If so, then I understand why he has to come back to UK if he needs a care home as residential care isn't provided by the state in Spain. Families are expected to provide long term care at home. This is the same for all Spanish residents and has nothing to do with Brexit. The only residential care on offer is private care homes with sky high fees. It's unlikely your fathers pension would cover these fees unless he was a very high earner.

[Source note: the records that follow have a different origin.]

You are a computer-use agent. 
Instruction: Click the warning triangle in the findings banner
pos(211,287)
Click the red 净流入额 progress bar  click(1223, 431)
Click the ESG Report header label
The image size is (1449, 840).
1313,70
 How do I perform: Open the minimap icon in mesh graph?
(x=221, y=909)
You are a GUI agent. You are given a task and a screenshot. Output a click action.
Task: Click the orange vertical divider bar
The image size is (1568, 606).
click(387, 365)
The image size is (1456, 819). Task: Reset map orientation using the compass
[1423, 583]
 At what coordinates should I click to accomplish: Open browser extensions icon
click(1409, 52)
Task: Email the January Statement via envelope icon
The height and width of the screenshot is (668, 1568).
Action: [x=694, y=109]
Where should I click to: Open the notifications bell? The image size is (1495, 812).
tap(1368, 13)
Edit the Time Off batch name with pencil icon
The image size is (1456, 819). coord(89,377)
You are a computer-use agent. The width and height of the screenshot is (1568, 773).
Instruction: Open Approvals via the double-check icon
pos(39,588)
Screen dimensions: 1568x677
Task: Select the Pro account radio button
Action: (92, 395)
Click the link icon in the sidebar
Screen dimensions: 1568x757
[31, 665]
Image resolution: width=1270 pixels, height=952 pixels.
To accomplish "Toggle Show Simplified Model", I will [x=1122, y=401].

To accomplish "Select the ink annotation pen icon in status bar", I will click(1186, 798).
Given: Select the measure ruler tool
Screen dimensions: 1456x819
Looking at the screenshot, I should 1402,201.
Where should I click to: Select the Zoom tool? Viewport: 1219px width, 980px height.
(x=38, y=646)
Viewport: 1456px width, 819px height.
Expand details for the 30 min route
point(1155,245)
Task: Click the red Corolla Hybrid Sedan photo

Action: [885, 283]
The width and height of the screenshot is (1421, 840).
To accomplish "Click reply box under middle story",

I had to deal with this situation when my DF resident in Spain became too ill to be cared for at home. I was happy to help as we have a very close relationship so I was happy to help DM get him back to the UK. However, once back in the UK I had to get him admitted to hospital as quickly as possible to get him into the system, using a fall as the reason (not a lie, he was having them almost daily by this point). Immediately adult SS tried to force me to take him to live with me despite his very serious state by trying to guilt trip me. I refused and insisted they arranged a suitable placement for him. Sadly forcing their hand by bedblocking was the only way to get them to fulfill their responsibilities and get him the nursing home bed he needed.

Whatever you do, DO NOT either of you allow your father to move into your home even as a temporary measure. If you do SS will leave you to it and only offer minimal home help.

The position is your father is an adult and you have no legal responsibility to help him. Clearly the SS people ringing you DO have legal responsibility to help him or they would not be getting involved. They are trying to bully and guilt trip you into taking over these responsibilities for them so they can walk away. Don't fall for it. They know they are obliged to help him and will if you stand firm.

For those raising concerns about his rights to receive state help, the law states if he is currently receiving a British state pension he immediately becomes ordinarily resident in the UK as soon as he returns with intention to stay permanently so is entitled to all state help other residents are.

wakemewhenitsover · 03/02/2019 18:37

Anouk - He wouldn’t have the presence of mind or be that organised to scam us that way, his dementia seems pretty advanced. (E.g. not washing, remembering to eat etc.) will look up encephalopathy & liver disease.

OnGoldenPond - Greta advice, thanks. He’s in Cyprus and they are definitely leaning towards us going out to collect him and bringing him back to stay at brothers whilst we get him registered under a GP.
Brother has just moved in with partner so no way that can happen anyway.

OP posts:
Drum2018 · 03/02/2019 18:49

Tell your brother that you will have no part to play in your father's repatriation or care. After that it's up to him to tell these people that he is not engaging further with them and that he will have nothing to do with your father's repatriation/care either. If he doesn't well that's up to him, but you will need to stand your ground if your brother does help your father.

Maelstrop · 03/02/2019 19:00

You need to work on your brother and ensure he stands firm. Don’t let him cave. Presumably neither of you want him living with you and you shouldn’t, he was an abusive arsehole to you. Can your brother block the calls?

PanamaPattie · 03/02/2019 19:08

Block all calls. Tell your DB to do the same. You are not responsible for your father or his issues. If you don’t do this, you will be stuck with him until he dies. Don’t do it. It will end in tears. Not your circus or monkeys.